» **Your instructions**
A stretch of the entries below is to be set down exactly, running from the line with "Política (66, 1379)" through the line with "Claims made by", both included, and no other line.

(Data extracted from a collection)
- - -

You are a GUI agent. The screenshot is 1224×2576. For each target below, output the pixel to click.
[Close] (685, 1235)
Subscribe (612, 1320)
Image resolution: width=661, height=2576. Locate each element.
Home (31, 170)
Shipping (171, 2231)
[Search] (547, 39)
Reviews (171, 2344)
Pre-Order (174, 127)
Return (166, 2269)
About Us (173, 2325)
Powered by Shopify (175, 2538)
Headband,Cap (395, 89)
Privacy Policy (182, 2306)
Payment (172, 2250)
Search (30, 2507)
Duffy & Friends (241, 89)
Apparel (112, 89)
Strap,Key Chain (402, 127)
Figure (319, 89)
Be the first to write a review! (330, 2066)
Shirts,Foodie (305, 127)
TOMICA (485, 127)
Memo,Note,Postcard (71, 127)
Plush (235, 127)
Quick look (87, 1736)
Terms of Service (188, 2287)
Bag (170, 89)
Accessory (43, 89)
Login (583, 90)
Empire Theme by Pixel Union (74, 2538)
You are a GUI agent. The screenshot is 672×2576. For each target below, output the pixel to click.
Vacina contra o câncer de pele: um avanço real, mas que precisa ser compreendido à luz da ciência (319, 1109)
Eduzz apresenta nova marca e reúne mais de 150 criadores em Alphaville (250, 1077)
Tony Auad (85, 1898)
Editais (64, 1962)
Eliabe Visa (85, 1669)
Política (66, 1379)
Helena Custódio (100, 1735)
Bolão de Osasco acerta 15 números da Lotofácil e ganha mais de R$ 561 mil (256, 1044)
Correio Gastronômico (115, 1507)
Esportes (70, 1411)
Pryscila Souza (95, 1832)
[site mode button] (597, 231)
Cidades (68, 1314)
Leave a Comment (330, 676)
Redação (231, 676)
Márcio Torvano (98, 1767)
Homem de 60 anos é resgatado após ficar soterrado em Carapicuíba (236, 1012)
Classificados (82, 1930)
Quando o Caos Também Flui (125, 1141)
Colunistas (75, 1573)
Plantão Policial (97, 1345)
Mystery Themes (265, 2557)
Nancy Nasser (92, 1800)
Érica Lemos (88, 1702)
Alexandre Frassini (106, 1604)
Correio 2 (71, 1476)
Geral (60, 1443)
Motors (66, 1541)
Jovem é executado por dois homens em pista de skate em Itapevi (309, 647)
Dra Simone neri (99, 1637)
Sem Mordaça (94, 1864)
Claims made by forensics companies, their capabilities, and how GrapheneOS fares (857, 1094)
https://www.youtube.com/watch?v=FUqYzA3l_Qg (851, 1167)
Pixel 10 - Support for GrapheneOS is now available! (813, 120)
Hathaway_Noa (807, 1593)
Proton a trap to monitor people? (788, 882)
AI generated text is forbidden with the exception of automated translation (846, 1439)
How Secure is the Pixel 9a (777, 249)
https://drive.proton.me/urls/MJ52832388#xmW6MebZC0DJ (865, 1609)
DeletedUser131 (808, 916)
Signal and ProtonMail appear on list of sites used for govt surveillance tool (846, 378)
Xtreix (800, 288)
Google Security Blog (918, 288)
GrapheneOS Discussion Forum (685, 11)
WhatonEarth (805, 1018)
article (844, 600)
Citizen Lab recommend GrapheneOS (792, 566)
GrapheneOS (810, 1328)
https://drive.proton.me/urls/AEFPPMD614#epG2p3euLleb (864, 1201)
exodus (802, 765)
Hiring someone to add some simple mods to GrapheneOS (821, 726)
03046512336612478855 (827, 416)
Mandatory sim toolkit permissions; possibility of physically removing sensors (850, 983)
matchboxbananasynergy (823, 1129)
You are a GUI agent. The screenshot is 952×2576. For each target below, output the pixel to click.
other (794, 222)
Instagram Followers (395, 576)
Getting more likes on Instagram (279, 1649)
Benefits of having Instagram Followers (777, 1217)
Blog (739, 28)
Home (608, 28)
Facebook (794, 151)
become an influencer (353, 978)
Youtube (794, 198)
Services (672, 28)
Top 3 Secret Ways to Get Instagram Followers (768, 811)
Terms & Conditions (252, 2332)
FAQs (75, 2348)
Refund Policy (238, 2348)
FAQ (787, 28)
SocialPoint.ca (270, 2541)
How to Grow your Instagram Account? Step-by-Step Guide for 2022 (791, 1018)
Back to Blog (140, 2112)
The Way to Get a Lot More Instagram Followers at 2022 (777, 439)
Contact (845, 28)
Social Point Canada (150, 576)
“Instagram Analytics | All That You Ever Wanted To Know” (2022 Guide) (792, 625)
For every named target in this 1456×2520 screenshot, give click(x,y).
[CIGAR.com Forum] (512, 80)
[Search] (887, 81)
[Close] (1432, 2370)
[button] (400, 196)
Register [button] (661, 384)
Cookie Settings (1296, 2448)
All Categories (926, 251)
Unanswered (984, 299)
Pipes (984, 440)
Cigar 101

- - -

» **Written solution**
Política (66, 1379)
Helena Custódio (100, 1735)
Bolão de Osasco acerta 15 números da Lotofácil e ganha mais de R$ 561 mil (256, 1044)
Correio Gastronômico (115, 1507)
Esportes (70, 1411)
Pryscila Souza (95, 1832)
[site mode button] (597, 231)
Cidades (68, 1314)
Leave a Comment (330, 676)
Redação (231, 676)
Márcio Torvano (98, 1767)
Homem de 60 anos é resgatado após ficar soterrado em Carapicuíba (236, 1012)
Classificados (82, 1930)
Quando o Caos Também Flui (125, 1141)
Colunistas (75, 1573)
Plantão Policial (97, 1345)
Mystery Themes (265, 2557)
Nancy Nasser (92, 1800)
Érica Lemos (88, 1702)
Alexandre Frassini (106, 1604)
Correio 2 (71, 1476)
Geral (60, 1443)
Motors (66, 1541)
Jovem é executado por dois homens em pista de skate em Itapevi (309, 647)
Dra Simone neri (99, 1637)
Sem Mordaça (94, 1864)
Claims made by forensics companies, their capabilities, and how GrapheneOS fares (857, 1094)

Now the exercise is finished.